Pregnant women with higher viral loads of hepatitis C virus (HCV) are at an increased risk of transmitting the virus to their offspring.
A team, led by Songqing Deng, Department of Obstetrics and Gynecology, The First Affiliated Hospital of Sun Yat-sen University, assessed the link between maternal HCV viral load and HIV coinfection and the risk for mother-to-child transmission among pregnant women infected with HCV.
In the study, the investigators explored various databases from inception to June 21, 2022 that reported the incidence of HCV mother-to-child transmission.
They calculated pooled effect estimates using the random-effects model and Holm-Bonferroni correction for multiple pooled associations.
The final analysis included 26 studies involving 4934 newborns with maternal HCV infections. The investigators found pregnant women with HCV viremia showed an increased risk of mother-to-child transmission (OR, 8.25; 95% CI, 4.65-14.63) compared to those with negative for HCV-RNA.
After conducting multiple subgroup analysis, the investigators found that the HCV viremia/HIV-positive group had a higher risk of HCV mother-to-child transmission, followed by the HCV viremia mono-infected group.
On the other hand, HCV-RNA-negative women showed the lowest risk for HCV mother-to-child transmission.
For female patients with HCV viremia, the elevated risk of mother-to-child transmission was found among subjects with a viral load ≥6 log10 copies/ml compared to those with viral load < 6 log10 copies/ml (OR, 4.58; 95% CI, 2.52–8.34).
“The incidence of HCV MTCT was increased among pregnant women with detectable HCV viremia, and was even higher in those with a viral load ≥6 log10 copies/ml,” the authors wrote. “HIV coinfection further increased the risk for HCV MTCT.”
Recently, a new analysis of pregnant women in India shows mostly vertical transmission of hepatitis B virus (HBV).

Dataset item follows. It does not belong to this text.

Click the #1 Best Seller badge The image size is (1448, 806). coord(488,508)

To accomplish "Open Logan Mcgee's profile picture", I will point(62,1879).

A team, led by Suprabhat Giri, Department of Gastroenterology, Nizam's Institute of Medical Sciences, determined the pooled seroprevalence of HBV and its associated demographic factors.
HBV infections during pregnancy can often lead to perinatal transmission of the virus, contributing to the pool of HBV infections within the population. However, there is a wide variation in the data reported on the seroprevalence of HBV in pregnancy patients from various regions in India.
The pooled prevalence of hepatitis B e antigen was 26.0% (95% CI, 17.4-34.7) among patients with HBsAg positivity.
However, the investigators did not find significant differences in the odds of HBV seroprevalence based on the age (<25 years vs. > 25 years) (OR, 1.07; 95% CI, 0.74–1.55), parity (primipara vs. multipara) (OR, 1.09; 95% CI, 0.70–1.70), or area of residence (urban vs. rural) (OR, 0.88; 95% CI, 0.56–1.39).
On the other hand, the odds of HBV seroprevalence in participants with no or primary education was higher than individuals with secondary level education or higher (OR, 2.29; 95% CI, 1.24–4.23).
The investigators also found a prior history of risk factor was identified in 13.5-22.7% of patients, which indicates a vertical mode of acquisition.
The study, “Hepatitis C viral load and mother-to-child transmission: a systematic review and meta-analysis,” was published online in the Journal of Gastroenterology and Hepatology.